Edinburgh International Children's Festival reveals its 2018 programme
- Kelly Apter
- 22 March 2018
Theatre for young people should reflect the world they're growing up in, says director Noel Jordan
Look for a theme in this year's Edinburgh International Children's Festival, and you won't find one. Artists, says director Noel Jordan, 'are making work in response to the experiences around them – and that's so diverse.' So what you will find, in amongst clever stagecraft designed to entertain young people, is work that counts. Work that says something to an audience which, like a sponge, is soaking up and processing everything it sees as it learns about the world.

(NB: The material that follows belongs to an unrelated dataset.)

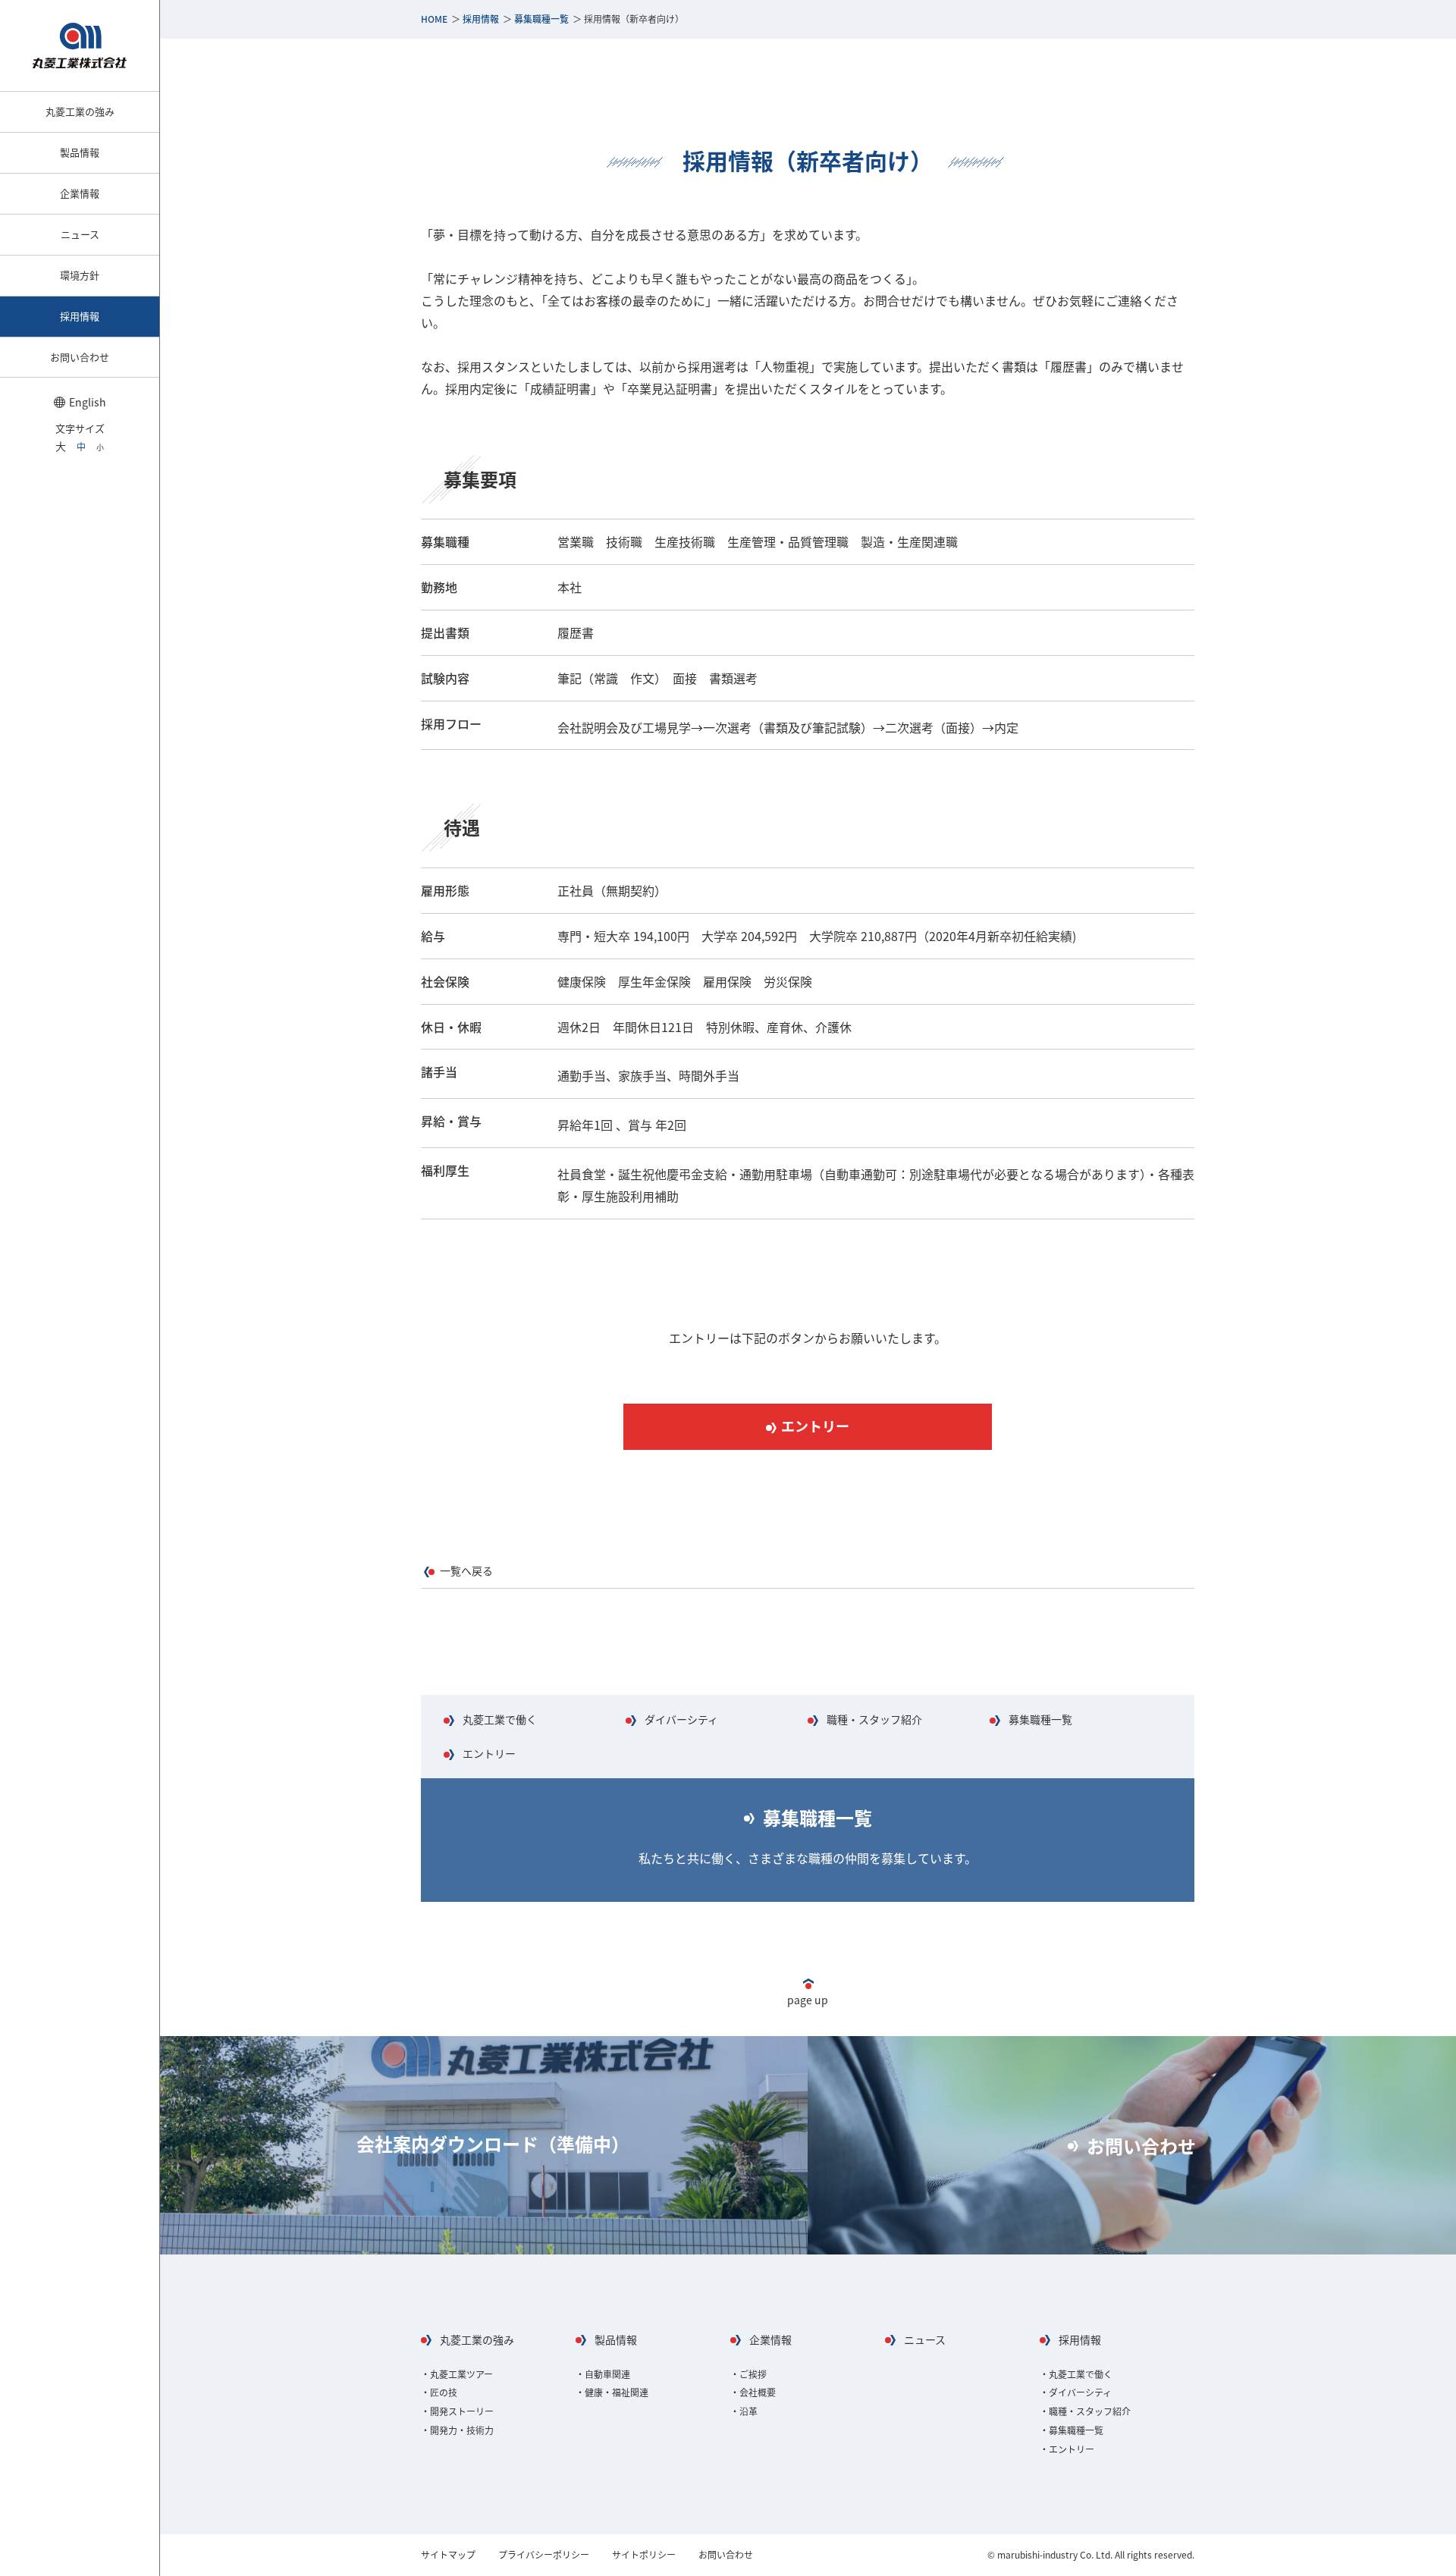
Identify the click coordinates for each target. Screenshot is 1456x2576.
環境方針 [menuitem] (79, 275)
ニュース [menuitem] (80, 234)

For his second year in the curating saddle, Jordan has taken that responsibility very seriously. The 14 shows from 12 countries he has selected all have an obvious appeal on a surface level, but dig deeper and you'll find stories of migration, climate change, gender, bereavement, friendship, cultural difference – in short, the stuff of life and death. 'There's been a real response to migration – I've seen so many pieces on that subject,' says Jordan. 'But the one I felt was most appropriate for our audience, is NIE's We Come From Far, Far Away, which tells the real story of two 15-year-old boys who travel alone from Aleppo across the sea and mainland Europe to Norway. It's told in a very matter of fact way, but the reality of what they go through is unimaginable.'
Even the shows for younger audiences such as Loo, a work for 2–5-year-olds by Spanish company Ponten Pie, have something to say, using a stage full of sand to gently illustrate global warming. Or Things to Wear for ages 2–6 by Germany's Theaterhaus Ensemble, which finds a male and female performer taking on different roles as they change outfits. Well-known characters such as Henny Penny and Foxy Loxy are given a new twist in A Feast of Bones, a show for ages 9–15 by Ireland's Theatre Lovett, while Gretel and Hansel, by Canada's Le Carrousel, gives 6–10-year-olds a chance to view the folk tale differently.